Vincent Scully on winter rowing

Vincent Scully was an architectural historian who lectured at Yale. His class was one of the can’t-miss hits on the college curriculum in the 70s and 80s . From the jammed lecture hall came stories of Professor Scully breaking down in tears at the lectern while grieving the demolition of great works such as New York City’s Penn Station, presenting his slide show of architecture’s greatest hits and misses with great duende.

Vincent Scully: Credit

Scully was profiled by The New Yorker in February 1980. James Stevenson concluded by quoting Scully explaining his love of rowing on Long Island Sound in the winter. In 1974 the professor acquired a Gloucester Gull dory — a light, cut-down dory for one rower on a fixed thwart or seat. It’a design meant for very raucous open water rowing.
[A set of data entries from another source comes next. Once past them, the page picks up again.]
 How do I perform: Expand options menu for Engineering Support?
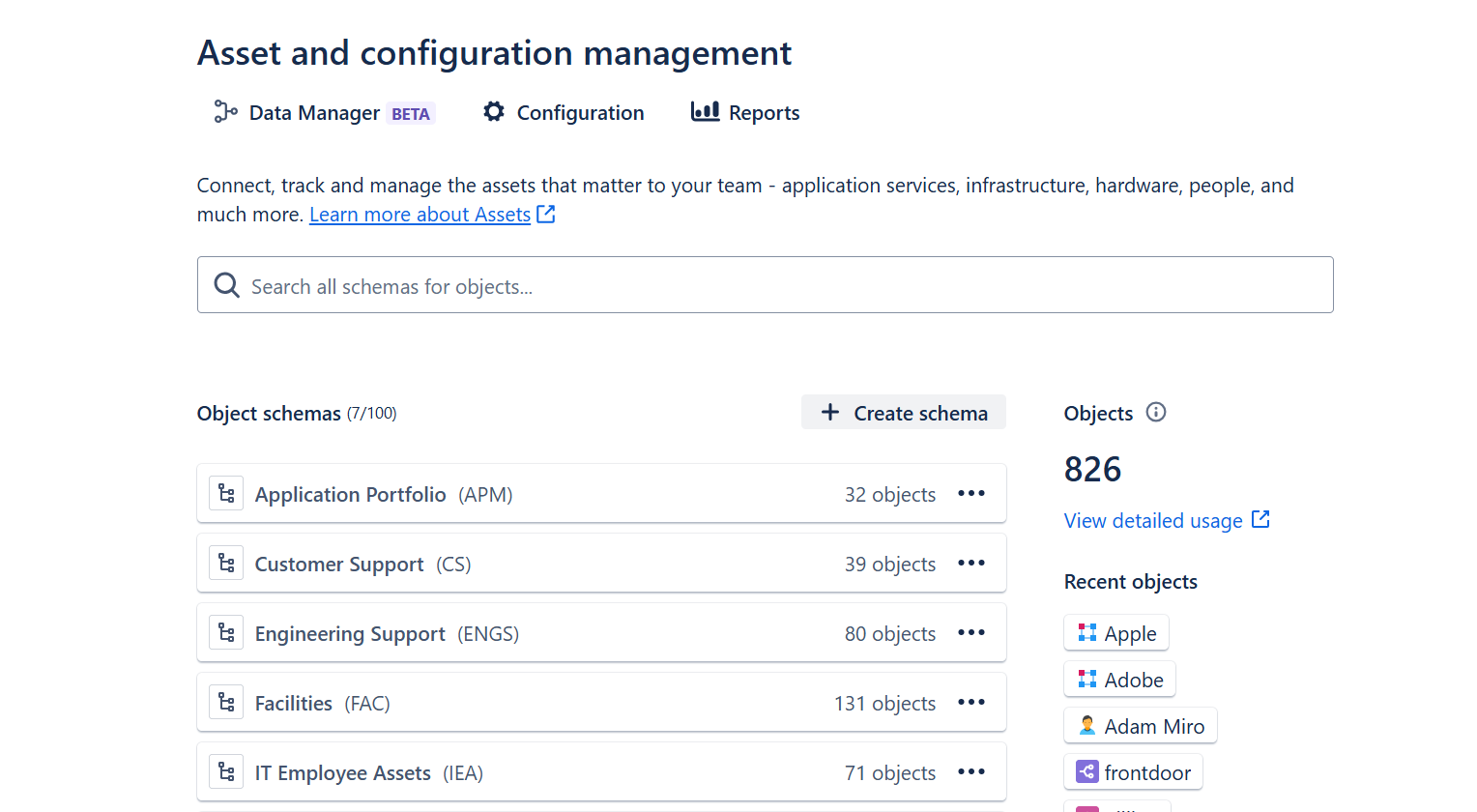[x=970, y=633]
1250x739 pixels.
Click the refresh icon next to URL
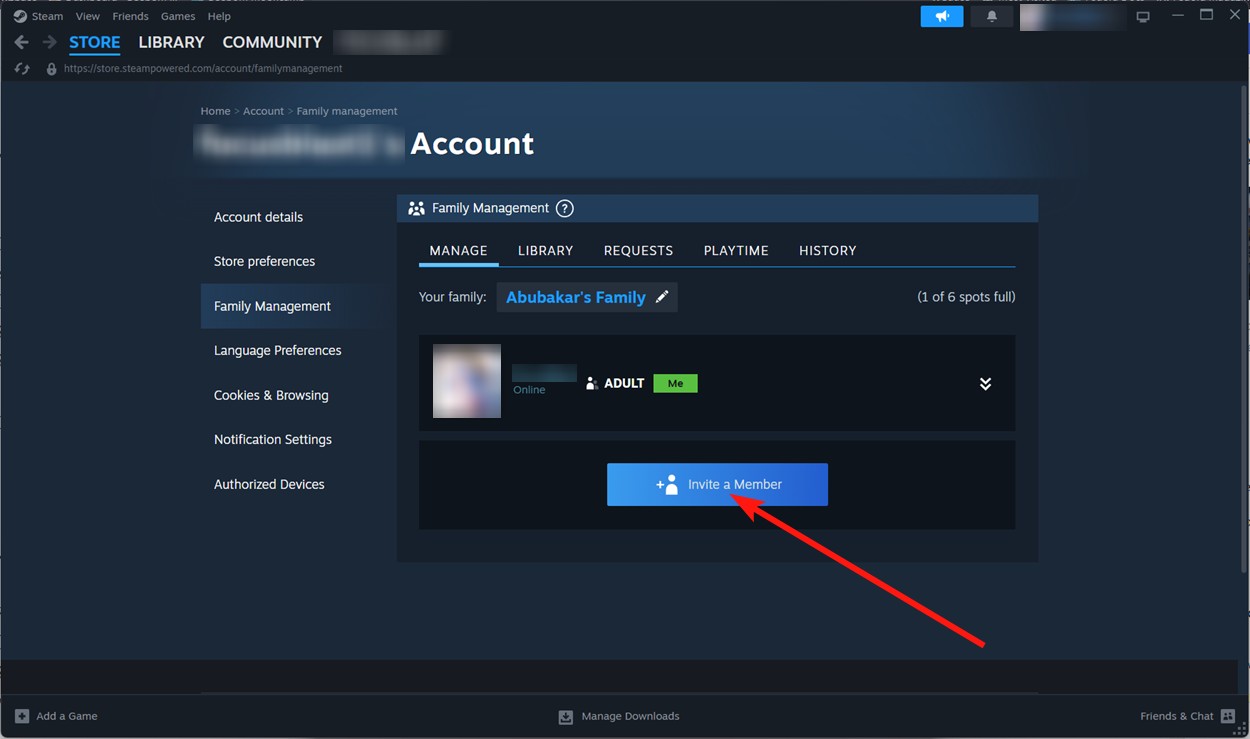tap(21, 68)
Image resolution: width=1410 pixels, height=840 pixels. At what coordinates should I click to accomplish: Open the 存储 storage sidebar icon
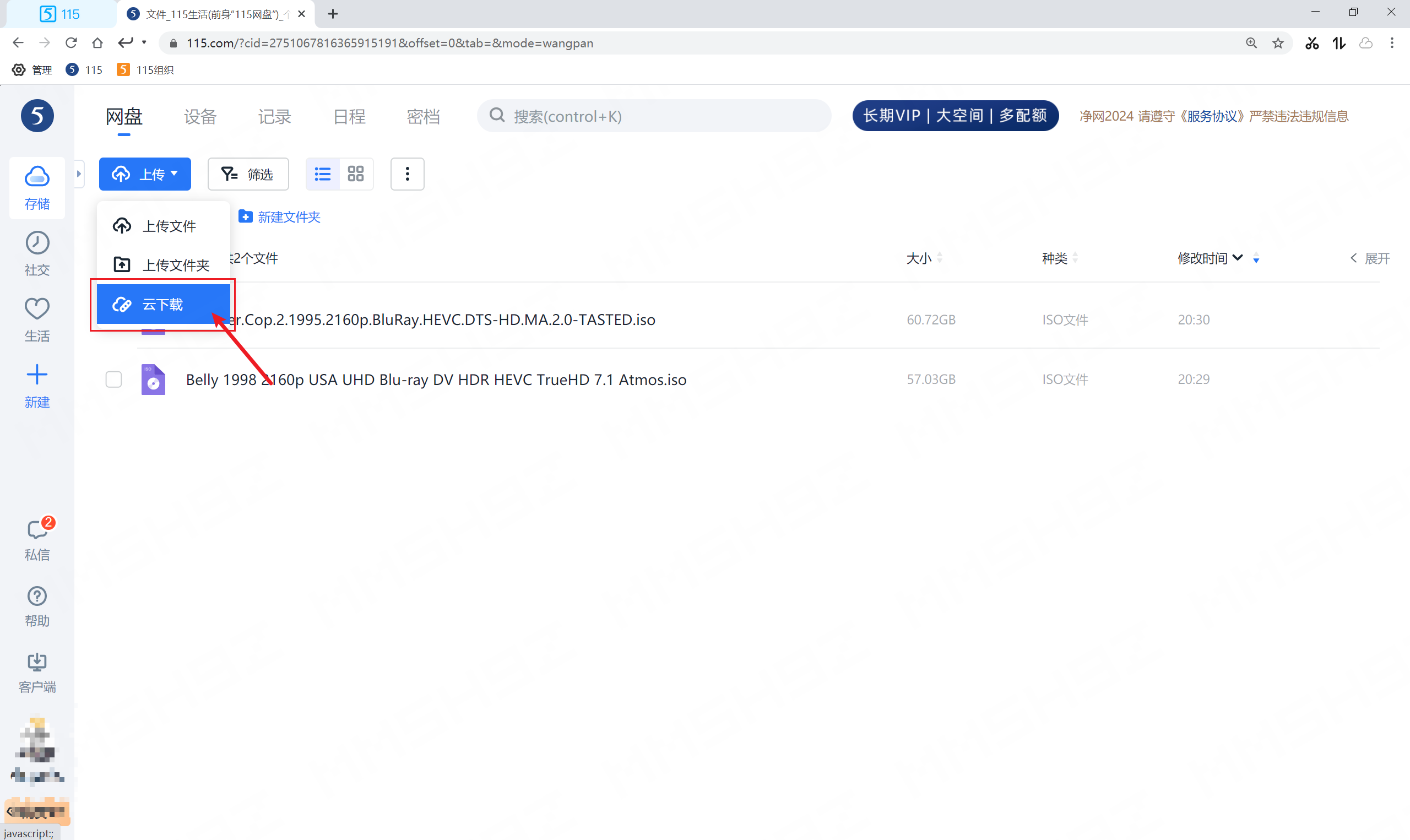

“When the river is frozen in the winter, I carry the boat until I find open water, and then I just launch it. It’s wonderful rowing through the ice floes. I go out in wild seas all winter. The wind comes from different directions, and the water is always alive, always different. I love to row through the big waves. Way out in the Sound, there’s a triple rock, sort of a monster, and I often row out to that. Sometimes I shout Greek: “Polyphloisboio thalasses!” It’s from the ‘Iliad,’ the best description of the sea: ‘the many-voiced roaring.’ And it’s exactly the sound that the big waves make: ‘polyphloisboi’ as they come tumbling toward the bow, and then the soft, sighing sound – ‘thalasses, thalasses’ – as they pass under the boat.”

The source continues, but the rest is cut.